John Nicholson was born 29th November 1790 at Weardley, near Harewood. shortly after moved to Eldwick, above Bingley Yorkshire. His early education combined the 3 r's with besom (broom) making.
At 12 he went to Bingley Grammar School. 12 months at the grammar school was thought to be amply sufficient to complete John's education and he was then apprenticed to the trade of woolsorting. This was with a view to joining his father's small wool business.
However, he prefered to go up on the moors with a book and his hautboy, a kind of oboe. His success on this instrument drew him parties and into pubs.
He married Mary when he was 19 years old, and she was the inspiration of much of his early poetry. Unfortunately she died in childbirth less than a year later. This sent him into the arms of Methodism, and he was well on the way to becoming a Methodist minister. However he married Martha Wild less than a year after his first wife's death, and this unseemly haste disbarred him from further pursuing the ministry!
He moved to Bradford, which was a 'quick' metropolis, growing fast on the profits of wool spinning. Here he became friends with many men of culture, who circulated his manuscript satires from hand to hand in an ever widening circle.His work 'Airedale in Ancient Times' was eagerly bought around Bradford and went into three editions within the first year.

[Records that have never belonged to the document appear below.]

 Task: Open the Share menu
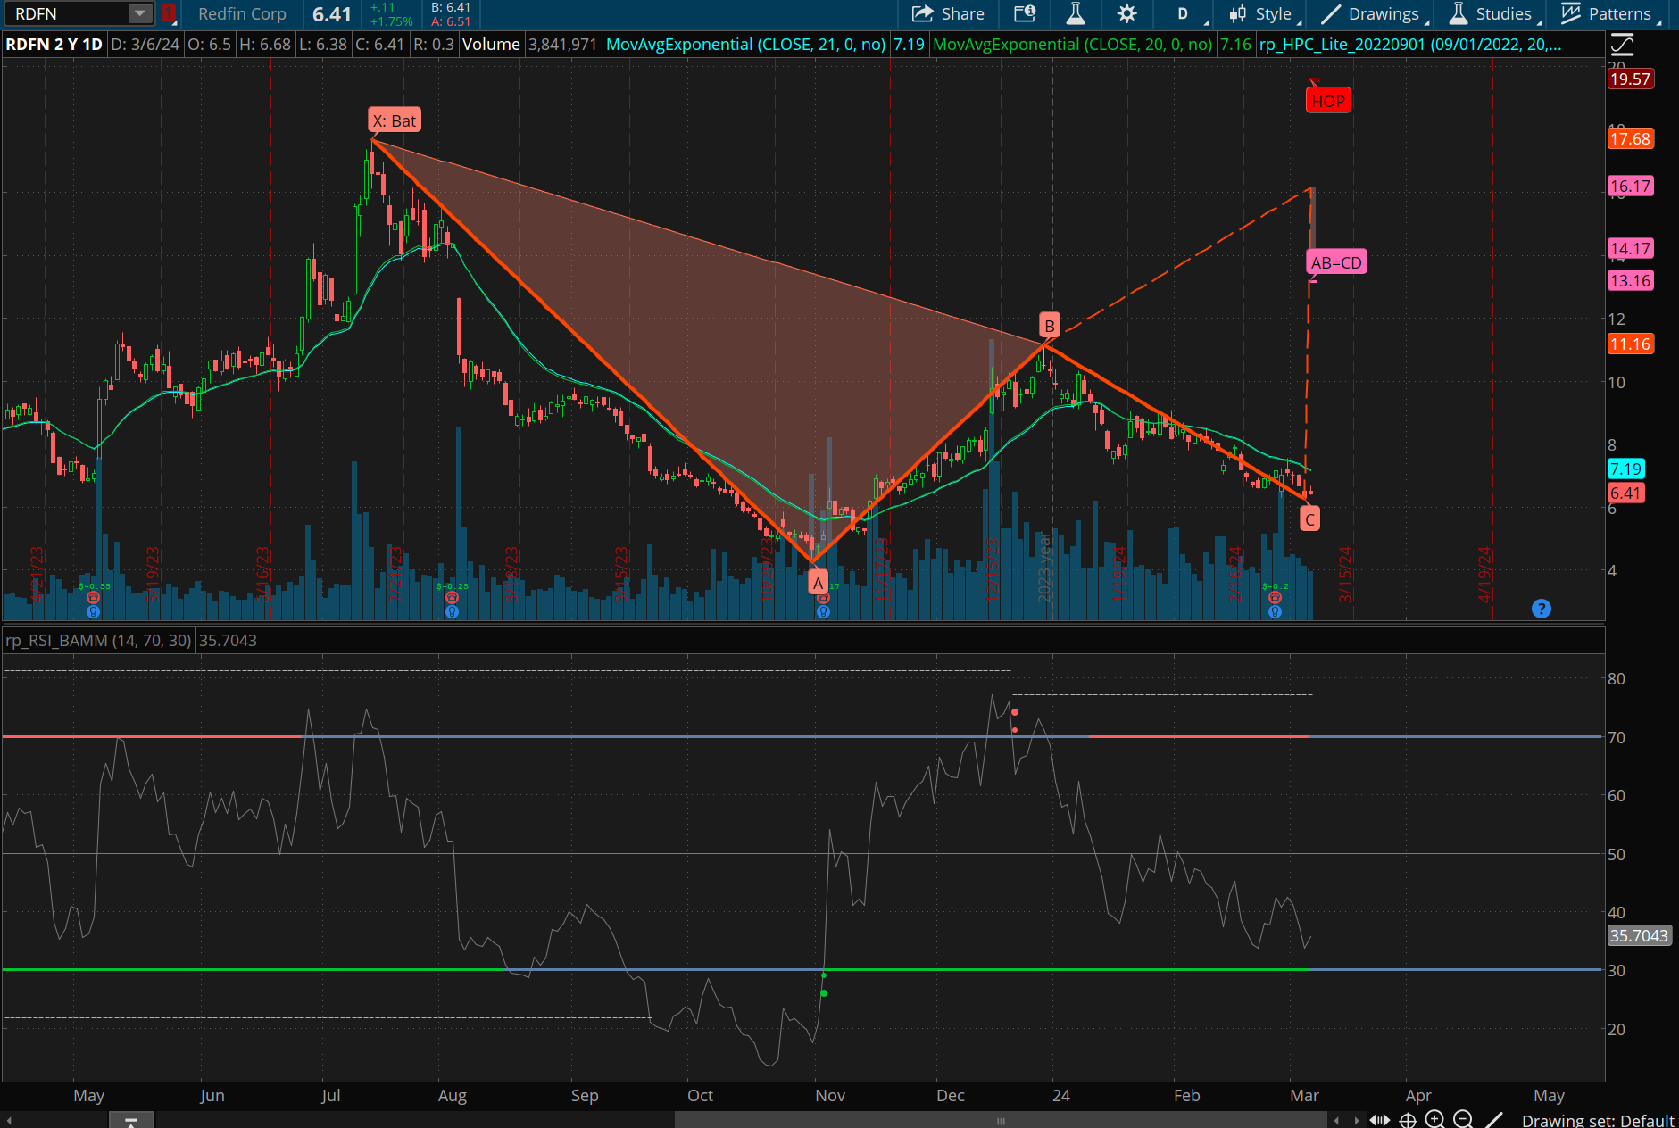click(948, 14)
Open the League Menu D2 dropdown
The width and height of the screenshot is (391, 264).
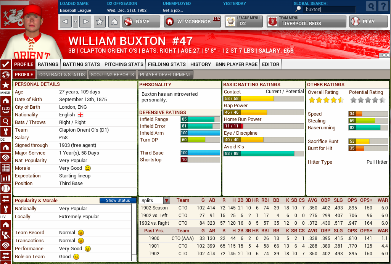tap(243, 22)
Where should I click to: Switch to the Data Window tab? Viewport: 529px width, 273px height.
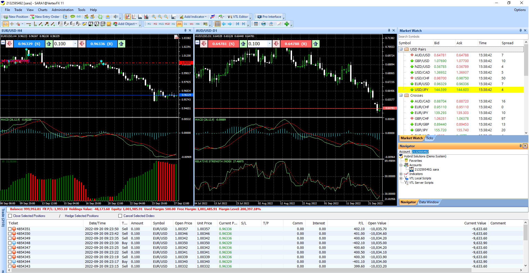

This success went to his head and he gave up regular employment and took to distributing his books himeself to gentry and clergy around the country. This wandering life lead to him drinking more heavily; however he still produced more good literary work.
Around 1830 he was involved in the West Yorkshire Short Time Committee, who were agitating for mill workers rights. He wrote "The Factory Girl" for them and is thought to have written several other poems which were not attributed to him at that time.
On Good Friday, 13th April 1843, whilst crossing the River Aire in the dark, he slipped on some stepping stones and was found dead of exposure on the bank further downstream inb the morning.